- **課題**:
A - 抜粋によると、第2回Androidテスト祭りはどこで開催されたか。
B - 抜粋から「ソフトウェアの開発において、」を含む語句を起点に引用し、「ではありません、あしからず。」の直後で止めてください。

- **抜粋**:
+ + +
GW初日の4/28、東海大学高輪キャンパスにおいて、第2回Androidテスト祭りが開催されました。
昨年夏に行われた第1回 は、開発者の方々を中心に Androidアプリ開発におけるテストを考える場でしたが、今回は、アプリを利用あるいは企画・発注する方々にも視野を広げてテストを考える場として開催されました。
ソフトウェアの開発において、好むと好まざるとに関わらずテストは重要な位置を占めています。殊にAndroidアプリ開発では、デバイスとしての特性以外にも、端末フラグメンテーションの問題や、利用者の幅の広がりにともなうセキュリティの問題などが顕在化し、従来のテストだけでは品質をカバーできないという懸念が拡大しています。
「使うだけ」の人としての一般ユーザの幅の広がりとともに、アプリ開発においても、ソフトウェア技術者以外の人、たとえばアプリを企画する人々やクリエイターの方々も巻き込んで、テストを考えていかなくてはならない状況になってきているのではないでしょうか。そこで企画されたのが、第2回Androidテスト祭りです。
さて、当日の様子ですが、開催場所の東海大学高輪キャンパスに入ると、受付担当の大正浪漫華組(Androidテスト部)が出迎えてくれました。受付後、約500名収容の講堂に進むと、Androidのテストを軸に、アプリ開発を考えるための密度の濃い半日のスタートです。
今回の受付
テーマは【上層テスト】
もちろん今回のテーマは、受付の風景でご覧いただいた「大正ロマン」ではありません、あしからず。
V字モデルでの【上層テスト】 、つまり受け入れテストやシステムテストをテーマとしたのは、開発者だけでなくユーザ、アプリを企画する側(発注者) 、テストに関わるサービスを提供する側など、アプリ開発の関係者の立場、考え方をテストを軸にコラボレーションし、よりよいアプリ開発・提供に役立てようということです。
そのため、次の観点でセッションを準備しました。
リリース後のセキュリティ問題からさかのぼって品質、そしてテストを考える。
+ + +
- **抽出データ**:
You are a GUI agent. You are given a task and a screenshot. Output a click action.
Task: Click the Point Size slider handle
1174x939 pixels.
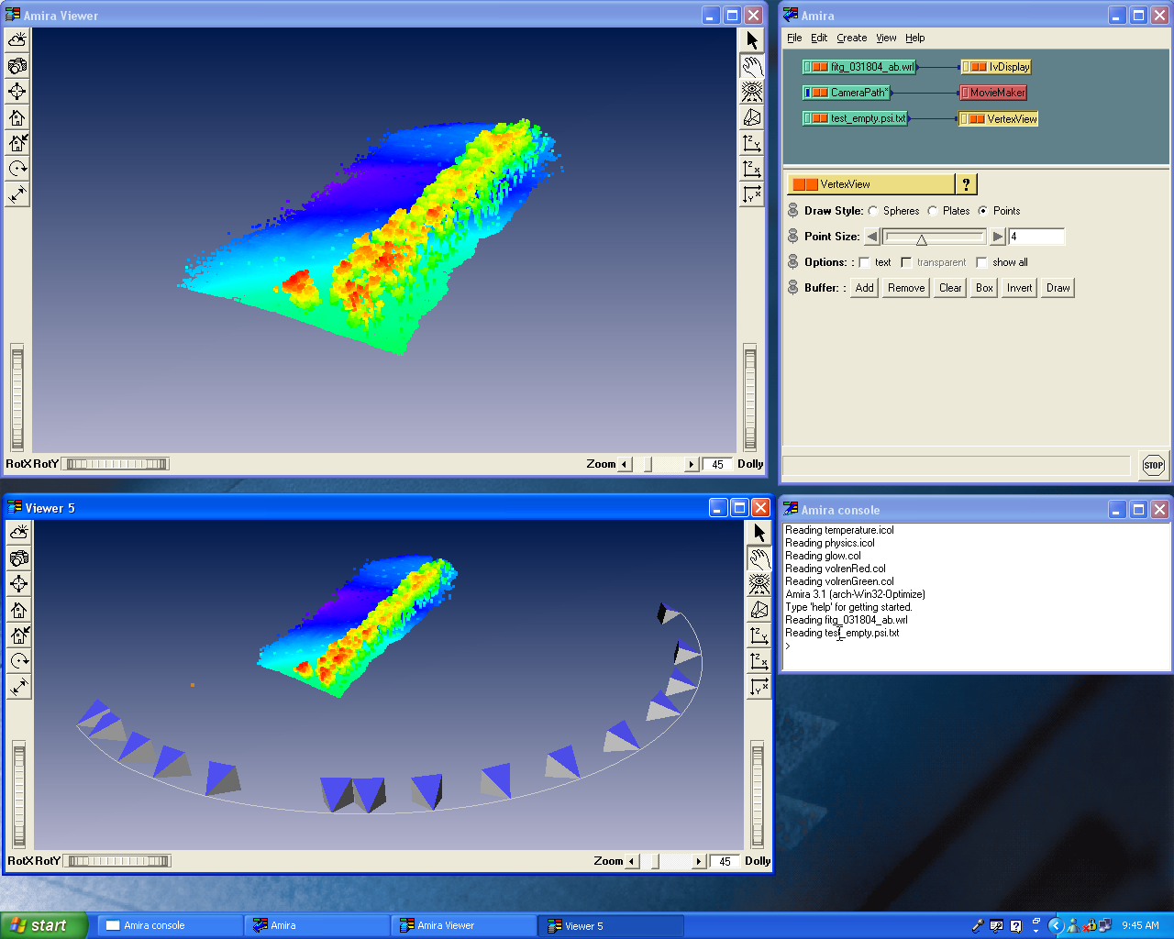click(x=922, y=238)
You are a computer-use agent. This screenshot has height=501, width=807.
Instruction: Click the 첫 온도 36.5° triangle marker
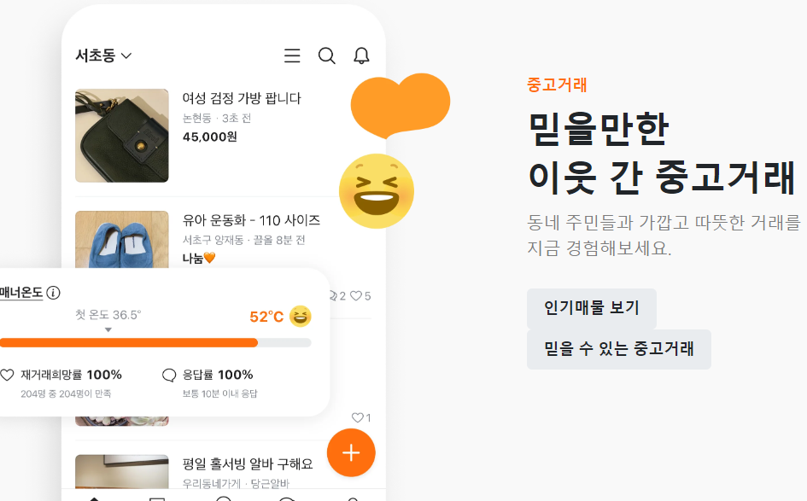pyautogui.click(x=108, y=329)
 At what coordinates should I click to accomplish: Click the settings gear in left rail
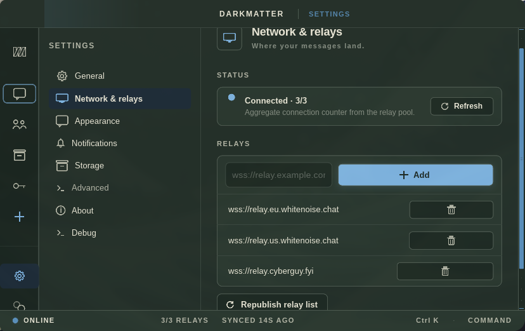pyautogui.click(x=20, y=276)
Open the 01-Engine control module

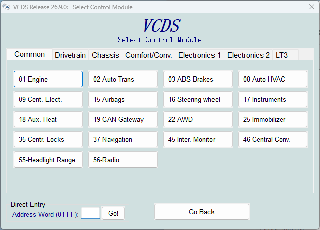48,79
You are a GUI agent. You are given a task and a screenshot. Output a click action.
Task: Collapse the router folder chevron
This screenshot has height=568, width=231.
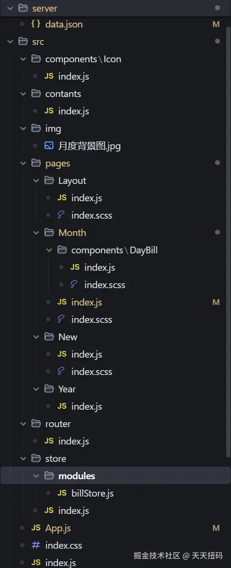point(23,424)
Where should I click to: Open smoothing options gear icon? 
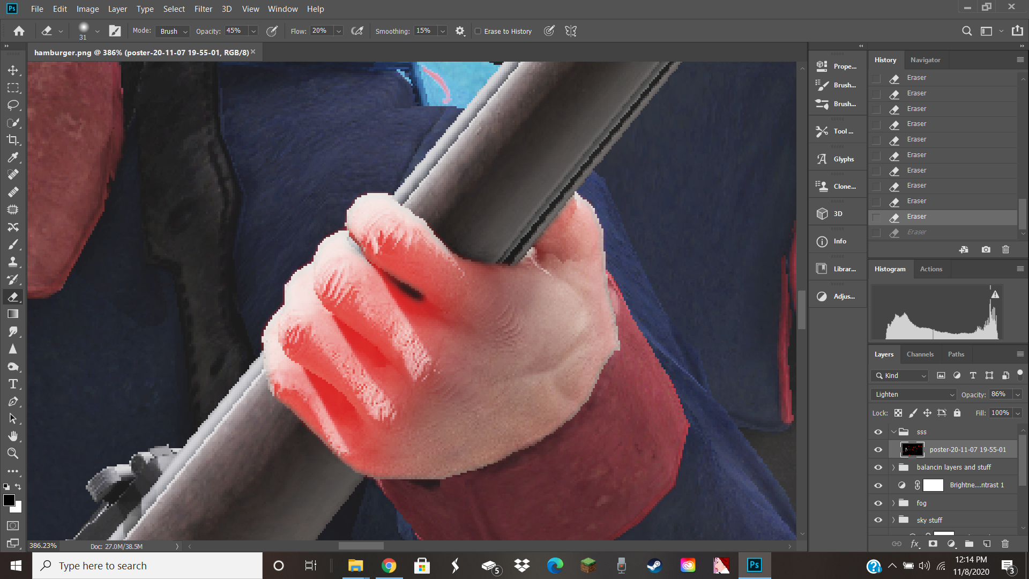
+ + +
- **課題の解答**:
A - 東海大学高輪キャンパス。

B -
ソフトウェアの開発において、好むと好まざるとに関わらずテストは重要な位置を占めています。殊にAndroidアプリ開発では、デバイスとしての特性以外にも、端末フラグメンテーションの問題や、利用者の幅の広がりにともなうセキュリティの問題などが顕在化し、従来のテストだけでは品質をカバーできないという懸念が拡大しています。
「使うだけ」の人としての一般ユーザの幅の広がりとともに、アプリ開発においても、ソフトウェア技術者以外の人、たとえばアプリを企画する人々やクリエイターの方々も巻き込んで、テストを考えていかなくてはならない状況になってきているのではないでしょうか。そこで企画されたのが、第2回Androidテスト祭りです。
さて、当日の様子ですが、開催場所の東海大学高輪キャンパスに入ると、受付担当の大正浪漫華組(Androidテスト部)が出迎えてくれました。受付後、約500名収容の講堂に進むと、Androidのテストを軸に、アプリ開発を考えるための密度の濃い半日のスタートです。
今回の受付
テーマは【上層テスト】
もちろん今回のテーマは、受付の風景でご覧いただいた「大正ロマン」ではありません、あしからず。